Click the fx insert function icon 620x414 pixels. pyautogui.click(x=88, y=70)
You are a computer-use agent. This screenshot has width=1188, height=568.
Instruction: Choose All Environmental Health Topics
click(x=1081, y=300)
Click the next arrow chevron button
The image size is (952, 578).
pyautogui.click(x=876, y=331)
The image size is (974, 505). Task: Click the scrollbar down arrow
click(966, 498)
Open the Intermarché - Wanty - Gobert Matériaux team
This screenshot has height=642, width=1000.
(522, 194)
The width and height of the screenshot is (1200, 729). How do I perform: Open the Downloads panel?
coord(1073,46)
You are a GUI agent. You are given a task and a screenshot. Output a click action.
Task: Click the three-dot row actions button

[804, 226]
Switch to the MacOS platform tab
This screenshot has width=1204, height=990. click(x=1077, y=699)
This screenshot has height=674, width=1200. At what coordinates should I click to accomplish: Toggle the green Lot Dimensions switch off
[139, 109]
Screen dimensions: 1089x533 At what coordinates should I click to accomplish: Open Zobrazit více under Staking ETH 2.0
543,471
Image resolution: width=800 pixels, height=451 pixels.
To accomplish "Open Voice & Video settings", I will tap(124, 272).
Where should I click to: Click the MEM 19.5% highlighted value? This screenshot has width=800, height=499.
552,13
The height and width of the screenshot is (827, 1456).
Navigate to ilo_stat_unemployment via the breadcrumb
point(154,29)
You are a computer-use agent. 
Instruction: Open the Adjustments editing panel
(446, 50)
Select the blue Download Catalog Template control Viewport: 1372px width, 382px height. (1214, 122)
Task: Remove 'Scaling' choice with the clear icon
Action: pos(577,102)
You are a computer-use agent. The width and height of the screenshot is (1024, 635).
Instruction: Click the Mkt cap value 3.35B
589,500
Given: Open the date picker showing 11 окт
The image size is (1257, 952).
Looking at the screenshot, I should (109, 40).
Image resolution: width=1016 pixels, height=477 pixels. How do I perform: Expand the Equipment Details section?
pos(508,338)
^^^^^^^^^^^^^^^^
Problem
Can you write out the listing above again, swapping every "Instruction" for "Goal" and leaving everything else unchanged?

Result of the task
Click the fx insert function icon 620x414 pixels. pyautogui.click(x=88, y=70)
You are a computer-use agent. This screenshot has width=1188, height=568.
Goal: Choose All Environmental Health Topics
click(x=1081, y=300)
Click the next arrow chevron button
The image size is (952, 578).
pyautogui.click(x=876, y=331)
The image size is (974, 505). Task: Click the scrollbar down arrow
click(966, 498)
Open the Intermarché - Wanty - Gobert Matériaux team
This screenshot has height=642, width=1000.
(522, 194)
The width and height of the screenshot is (1200, 729). How do I perform: Open the Downloads panel?
coord(1073,46)
You are a GUI agent. You are given a task and a screenshot. Output a click action.
Task: Click the three-dot row actions button

[804, 226]
Switch to the MacOS platform tab
This screenshot has width=1204, height=990. click(x=1077, y=699)
This screenshot has height=674, width=1200. At what coordinates should I click to accomplish: Toggle the green Lot Dimensions switch off
[139, 109]
Screen dimensions: 1089x533 At what coordinates should I click to accomplish: Open Zobrazit více under Staking ETH 2.0
543,471
Image resolution: width=800 pixels, height=451 pixels.
To accomplish "Open Voice & Video settings", I will tap(124, 272).
Where should I click to: Click the MEM 19.5% highlighted value? This screenshot has width=800, height=499.
552,13
The height and width of the screenshot is (827, 1456).
Navigate to ilo_stat_unemployment via the breadcrumb
point(154,29)
You are a computer-use agent. 
Goal: Open the Adjustments editing panel
(446, 50)
Select the blue Download Catalog Template control Viewport: 1372px width, 382px height. (1214, 122)
Task: Remove 'Scaling' choice with the clear icon
Action: pos(577,102)
You are a computer-use agent. The width and height of the screenshot is (1024, 635).
Goal: Click the Mkt cap value 3.35B
589,500
Given: Open the date picker showing 11 окт
The image size is (1257, 952).
Looking at the screenshot, I should (109, 40).
Image resolution: width=1016 pixels, height=477 pixels. How do I perform: Expand the Equipment Details section?
pos(508,338)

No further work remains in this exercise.